**The request:** Reproduce the stretch of the records below from their first line through the line containing "Looking at the screenshot, I should coord(893,233).", copying each line unchanged.

**Exercise input:**
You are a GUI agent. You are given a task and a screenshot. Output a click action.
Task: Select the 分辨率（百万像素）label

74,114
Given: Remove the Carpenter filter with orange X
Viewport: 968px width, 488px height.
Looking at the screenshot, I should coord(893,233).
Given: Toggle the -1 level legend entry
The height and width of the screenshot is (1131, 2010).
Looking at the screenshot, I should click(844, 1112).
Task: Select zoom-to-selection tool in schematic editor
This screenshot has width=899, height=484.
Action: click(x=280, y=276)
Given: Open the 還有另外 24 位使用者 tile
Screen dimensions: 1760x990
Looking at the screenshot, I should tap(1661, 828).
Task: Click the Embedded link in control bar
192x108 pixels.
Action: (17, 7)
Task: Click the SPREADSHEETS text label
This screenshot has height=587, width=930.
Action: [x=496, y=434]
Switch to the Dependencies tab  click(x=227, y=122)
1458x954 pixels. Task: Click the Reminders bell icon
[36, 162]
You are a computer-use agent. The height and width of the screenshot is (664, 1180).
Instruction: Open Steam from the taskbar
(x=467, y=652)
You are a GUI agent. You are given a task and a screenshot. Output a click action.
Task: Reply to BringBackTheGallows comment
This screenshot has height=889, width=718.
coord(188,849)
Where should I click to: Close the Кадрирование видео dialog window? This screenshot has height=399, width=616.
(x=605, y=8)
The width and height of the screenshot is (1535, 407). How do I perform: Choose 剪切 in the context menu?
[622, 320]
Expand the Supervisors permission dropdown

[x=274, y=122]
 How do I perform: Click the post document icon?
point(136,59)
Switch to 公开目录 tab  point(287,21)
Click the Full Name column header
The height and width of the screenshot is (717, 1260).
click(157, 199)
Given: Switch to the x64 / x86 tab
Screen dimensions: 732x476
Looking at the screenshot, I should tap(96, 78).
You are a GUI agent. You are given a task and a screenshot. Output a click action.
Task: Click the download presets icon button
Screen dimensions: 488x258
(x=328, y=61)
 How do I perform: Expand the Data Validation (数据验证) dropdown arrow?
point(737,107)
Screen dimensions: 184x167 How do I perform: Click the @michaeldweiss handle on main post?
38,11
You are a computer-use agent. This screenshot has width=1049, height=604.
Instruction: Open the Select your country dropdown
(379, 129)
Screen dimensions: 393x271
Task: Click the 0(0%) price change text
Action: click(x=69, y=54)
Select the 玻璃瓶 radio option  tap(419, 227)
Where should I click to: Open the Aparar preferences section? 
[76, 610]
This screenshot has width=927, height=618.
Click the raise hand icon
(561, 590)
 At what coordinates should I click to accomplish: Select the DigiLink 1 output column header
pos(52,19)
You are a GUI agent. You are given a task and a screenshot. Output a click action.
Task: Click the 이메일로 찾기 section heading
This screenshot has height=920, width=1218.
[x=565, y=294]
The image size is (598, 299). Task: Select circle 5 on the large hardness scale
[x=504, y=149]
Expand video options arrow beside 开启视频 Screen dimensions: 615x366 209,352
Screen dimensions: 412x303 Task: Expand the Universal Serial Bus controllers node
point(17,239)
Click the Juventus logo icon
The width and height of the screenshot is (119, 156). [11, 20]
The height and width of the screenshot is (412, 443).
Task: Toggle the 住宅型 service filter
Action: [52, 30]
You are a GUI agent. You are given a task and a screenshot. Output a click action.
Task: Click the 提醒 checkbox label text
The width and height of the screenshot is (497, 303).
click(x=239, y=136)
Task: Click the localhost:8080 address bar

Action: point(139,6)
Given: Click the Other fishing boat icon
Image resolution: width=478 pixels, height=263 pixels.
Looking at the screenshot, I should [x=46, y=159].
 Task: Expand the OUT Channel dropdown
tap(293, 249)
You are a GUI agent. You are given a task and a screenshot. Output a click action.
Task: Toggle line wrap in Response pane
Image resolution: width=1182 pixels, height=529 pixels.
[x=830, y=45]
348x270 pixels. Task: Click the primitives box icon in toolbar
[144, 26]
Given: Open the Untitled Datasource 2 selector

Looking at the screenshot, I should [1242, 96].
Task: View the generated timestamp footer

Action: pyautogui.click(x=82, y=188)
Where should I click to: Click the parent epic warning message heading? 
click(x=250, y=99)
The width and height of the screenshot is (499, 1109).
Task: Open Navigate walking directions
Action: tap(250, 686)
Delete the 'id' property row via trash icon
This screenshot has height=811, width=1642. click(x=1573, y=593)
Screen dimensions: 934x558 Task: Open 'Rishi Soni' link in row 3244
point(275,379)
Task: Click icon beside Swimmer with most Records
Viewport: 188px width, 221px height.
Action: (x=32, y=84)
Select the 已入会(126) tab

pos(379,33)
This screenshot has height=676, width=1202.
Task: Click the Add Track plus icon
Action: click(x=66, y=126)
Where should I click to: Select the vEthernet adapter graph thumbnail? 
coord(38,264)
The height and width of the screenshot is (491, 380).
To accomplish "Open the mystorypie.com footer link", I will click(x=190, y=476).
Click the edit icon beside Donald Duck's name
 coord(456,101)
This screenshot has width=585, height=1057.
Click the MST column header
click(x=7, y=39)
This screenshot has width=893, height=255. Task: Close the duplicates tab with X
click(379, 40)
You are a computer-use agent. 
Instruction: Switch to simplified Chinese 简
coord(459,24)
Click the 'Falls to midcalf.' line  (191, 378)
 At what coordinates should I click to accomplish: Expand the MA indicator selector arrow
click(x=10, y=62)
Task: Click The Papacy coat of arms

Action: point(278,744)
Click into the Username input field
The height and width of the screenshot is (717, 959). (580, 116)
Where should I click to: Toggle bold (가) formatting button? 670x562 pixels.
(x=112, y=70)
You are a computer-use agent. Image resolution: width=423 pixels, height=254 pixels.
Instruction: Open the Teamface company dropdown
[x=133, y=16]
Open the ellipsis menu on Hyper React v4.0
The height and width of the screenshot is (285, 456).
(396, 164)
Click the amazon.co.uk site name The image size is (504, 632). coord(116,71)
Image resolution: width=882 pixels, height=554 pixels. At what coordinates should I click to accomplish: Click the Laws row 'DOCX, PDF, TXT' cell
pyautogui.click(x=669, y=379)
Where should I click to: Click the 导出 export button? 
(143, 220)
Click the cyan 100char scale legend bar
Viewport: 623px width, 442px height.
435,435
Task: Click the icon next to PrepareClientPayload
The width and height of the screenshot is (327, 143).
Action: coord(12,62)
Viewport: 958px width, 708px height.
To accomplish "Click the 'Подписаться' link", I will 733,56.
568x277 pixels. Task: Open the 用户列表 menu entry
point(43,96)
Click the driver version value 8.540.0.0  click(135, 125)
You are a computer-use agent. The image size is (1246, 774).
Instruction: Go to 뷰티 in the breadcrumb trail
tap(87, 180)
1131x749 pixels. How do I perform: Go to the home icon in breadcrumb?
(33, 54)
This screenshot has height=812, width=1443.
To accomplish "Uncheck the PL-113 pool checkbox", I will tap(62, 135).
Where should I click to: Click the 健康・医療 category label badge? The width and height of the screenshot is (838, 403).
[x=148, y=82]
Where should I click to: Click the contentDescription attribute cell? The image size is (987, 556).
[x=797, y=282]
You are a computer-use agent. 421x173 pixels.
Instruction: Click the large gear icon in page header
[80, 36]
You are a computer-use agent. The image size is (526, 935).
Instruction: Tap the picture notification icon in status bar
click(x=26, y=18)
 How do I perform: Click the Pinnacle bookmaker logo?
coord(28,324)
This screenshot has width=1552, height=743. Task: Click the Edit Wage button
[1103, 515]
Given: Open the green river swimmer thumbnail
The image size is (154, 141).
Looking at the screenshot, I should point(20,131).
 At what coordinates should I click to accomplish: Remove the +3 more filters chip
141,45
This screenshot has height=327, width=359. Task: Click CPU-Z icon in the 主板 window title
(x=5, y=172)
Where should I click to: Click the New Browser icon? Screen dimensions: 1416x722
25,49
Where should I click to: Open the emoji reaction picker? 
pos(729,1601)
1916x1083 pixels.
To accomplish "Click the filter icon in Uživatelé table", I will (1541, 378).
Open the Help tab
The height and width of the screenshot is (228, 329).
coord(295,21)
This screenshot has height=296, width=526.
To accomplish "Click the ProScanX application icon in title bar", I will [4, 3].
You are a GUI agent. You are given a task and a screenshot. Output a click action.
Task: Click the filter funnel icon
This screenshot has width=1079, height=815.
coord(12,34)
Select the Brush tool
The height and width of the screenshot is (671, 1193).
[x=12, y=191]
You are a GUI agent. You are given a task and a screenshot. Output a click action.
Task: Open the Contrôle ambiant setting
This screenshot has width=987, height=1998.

**Solution:**
You are a GUI agent. You are given a task and a screenshot. Output a click action.
Task: Select the 分辨率（百万像素）label

74,114
Given: Remove the Carpenter filter with orange X
Viewport: 968px width, 488px height.
Looking at the screenshot, I should coord(893,233).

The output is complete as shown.